Dari kegiatan ini, penyidik menyita sejumlah barang bukti. "Dokumen dan barang bukti elektronik," tegas Budi.
Temuan ini disebut Budi dibutuhkan untuk menguatkan dugaan pemerasan yang dilakukan Sudewo dan tersangka lain. Tapi, dia belum mau bicara banyak soal keterlibatan Riyoso dalam kasus ini.
"Penggeledahan yang dilakukan untuk memperkuat bukti, khususnya terhadap pihak-pihak yang sudah ditetapkan sebagai tersangka," ujar dia.
"Namun tidak menutup kemungkinan dari rangkaian pemeriksaan maupun penggeledahan yang dilakukan, jika ditemukan bukti lainnya, penyidikan akan dikembangkan," sambung Budi.
BACA JUGA:
Diberitakan sebelumnya, KPK menetapkan Sudewo selaku Bupati Pati sebagai tersangka dugaan pemerasan pengisian jabatan perangkat desa bersama Abdul Suyono (YON) selaku Kades Karangrowo, Kecamatan Jakenan; Sumarjiono (JION) selaku Kades Arumanis, Kecamatan Jakenan; dan Karjan (JAN) selaku Kades Sukorukun, Kecamatan Jakenan.

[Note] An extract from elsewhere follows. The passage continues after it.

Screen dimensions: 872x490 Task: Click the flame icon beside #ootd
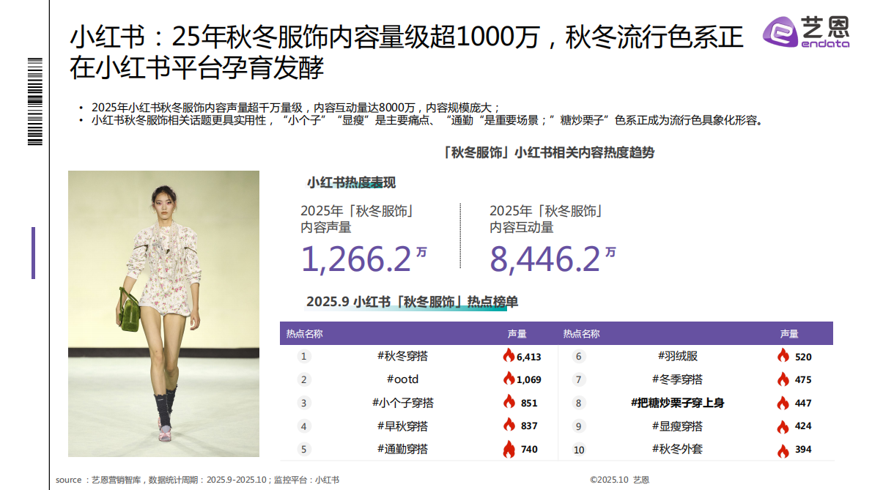pos(508,379)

Pelaksana tugas (Plt) Deputi Penindakan dan Eksekusi KPK Asep Guntur Rahayu mengatakan tarif sebesar Rp165-225 juta harus dibayar calon perangkat desa (caperdes). Angka ini disebut telah dimark-up oleh Abdul Suyono dan Sumarjiono dari Rp125-150 juta.
Ada ancaman juga yang disampaikan, yakni berupa formasi perangkat desa tidak akan dibuka kembali pada tahun berikutnya jika caperdes tak mau menyerahkan uang.
Saat operasi senyap itu, KPK kemudian mengamankan Rp2,6 miliar yang tadinya disimpan dalam karung.
Akibat perbuatannya, Sudewo bersama dkk disangka melanggar Pasal 12 huruf e UU No 31 tahun 1999 sebagaimana telah diubah dengan UU Nomor 20 Tahun 2001 jo Pasal 20 huruf c KUHP.